TASK: Return all the lines below, exactly as they read.

*** Opening of PROVIDED DATA ***

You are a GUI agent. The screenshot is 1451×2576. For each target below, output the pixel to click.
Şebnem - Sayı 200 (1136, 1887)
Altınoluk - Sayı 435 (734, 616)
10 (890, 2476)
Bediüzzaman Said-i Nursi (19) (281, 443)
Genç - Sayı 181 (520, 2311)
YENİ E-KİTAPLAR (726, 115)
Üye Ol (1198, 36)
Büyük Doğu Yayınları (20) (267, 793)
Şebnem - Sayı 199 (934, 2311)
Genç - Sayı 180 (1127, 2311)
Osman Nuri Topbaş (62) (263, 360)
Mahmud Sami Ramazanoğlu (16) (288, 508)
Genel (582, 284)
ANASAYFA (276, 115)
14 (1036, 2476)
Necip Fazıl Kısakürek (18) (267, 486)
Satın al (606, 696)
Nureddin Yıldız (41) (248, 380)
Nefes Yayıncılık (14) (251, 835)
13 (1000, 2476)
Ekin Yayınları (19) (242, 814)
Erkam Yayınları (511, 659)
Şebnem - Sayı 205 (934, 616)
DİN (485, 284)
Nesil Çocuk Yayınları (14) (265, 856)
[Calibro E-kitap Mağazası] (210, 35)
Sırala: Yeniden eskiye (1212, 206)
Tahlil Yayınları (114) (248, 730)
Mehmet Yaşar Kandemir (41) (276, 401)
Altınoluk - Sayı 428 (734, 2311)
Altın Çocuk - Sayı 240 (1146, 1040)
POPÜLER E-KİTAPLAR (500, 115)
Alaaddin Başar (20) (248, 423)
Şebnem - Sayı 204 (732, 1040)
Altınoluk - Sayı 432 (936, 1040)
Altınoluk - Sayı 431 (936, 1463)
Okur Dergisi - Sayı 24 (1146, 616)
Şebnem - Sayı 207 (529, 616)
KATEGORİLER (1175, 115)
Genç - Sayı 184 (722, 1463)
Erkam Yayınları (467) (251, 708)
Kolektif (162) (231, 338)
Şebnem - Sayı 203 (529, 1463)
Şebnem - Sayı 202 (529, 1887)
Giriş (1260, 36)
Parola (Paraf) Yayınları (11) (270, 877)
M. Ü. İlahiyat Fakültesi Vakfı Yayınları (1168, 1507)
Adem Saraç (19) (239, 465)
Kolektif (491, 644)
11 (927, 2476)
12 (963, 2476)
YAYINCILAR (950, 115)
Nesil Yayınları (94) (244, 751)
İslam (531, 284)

*** Close of PROVIDED DATA ***

EXERCISE RESULT:
You are a GUI agent. The screenshot is 1451×2576. For each target below, output the pixel to click.
Şebnem - Sayı 200 (1136, 1887)
Altınoluk - Sayı 435 (734, 616)
10 (890, 2476)
Bediüzzaman Said-i Nursi (19) (281, 443)
Genç - Sayı 181 (520, 2311)
YENİ E-KİTAPLAR (726, 115)
Üye Ol (1198, 36)
Büyük Doğu Yayınları (20) (267, 793)
Şebnem - Sayı 199 (934, 2311)
Genç - Sayı 180 (1127, 2311)
Osman Nuri Topbaş (62) (263, 360)
Mahmud Sami Ramazanoğlu (16) (288, 508)
Genel (582, 284)
ANASAYFA (276, 115)
14 (1036, 2476)
Necip Fazıl Kısakürek (18) (267, 486)
Satın al (606, 696)
Nureddin Yıldız (41) (248, 380)
Nefes Yayıncılık (14) (251, 835)
13 (1000, 2476)
Ekin Yayınları (19) (242, 814)
Erkam Yayınları (511, 659)
Şebnem - Sayı 205 (934, 616)
DİN (485, 284)
Nesil Çocuk Yayınları (14) (265, 856)
[Calibro E-kitap Mağazası] (210, 35)
Sırala: Yeniden eskiye (1212, 206)
Tahlil Yayınları (114) (248, 730)
Mehmet Yaşar Kandemir (41) (276, 401)
Altınoluk - Sayı 428 (734, 2311)
Altın Çocuk - Sayı 240 (1146, 1040)
POPÜLER E-KİTAPLAR (500, 115)
Alaaddin Başar (20) (248, 423)
Şebnem - Sayı 204 (732, 1040)
Altınoluk - Sayı 432 (936, 1040)
Altınoluk - Sayı 431 (936, 1463)
Okur Dergisi - Sayı 24 (1146, 616)
Şebnem - Sayı 207 (529, 616)
KATEGORİLER (1175, 115)
Genç - Sayı 184 (722, 1463)
Erkam Yayınları (467) (251, 708)
Kolektif (162) (231, 338)
Şebnem - Sayı 203 (529, 1463)
Şebnem - Sayı 202 (529, 1887)
Giriş (1260, 36)
Parola (Paraf) Yayınları (11) (270, 877)
M. Ü. İlahiyat Fakültesi Vakfı Yayınları (1168, 1507)
Adem Saraç (19) (239, 465)
Kolektif (491, 644)
11 (927, 2476)
12 (963, 2476)
YAYINCILAR (950, 115)
Nesil Yayınları (94) (244, 751)
İslam (531, 284)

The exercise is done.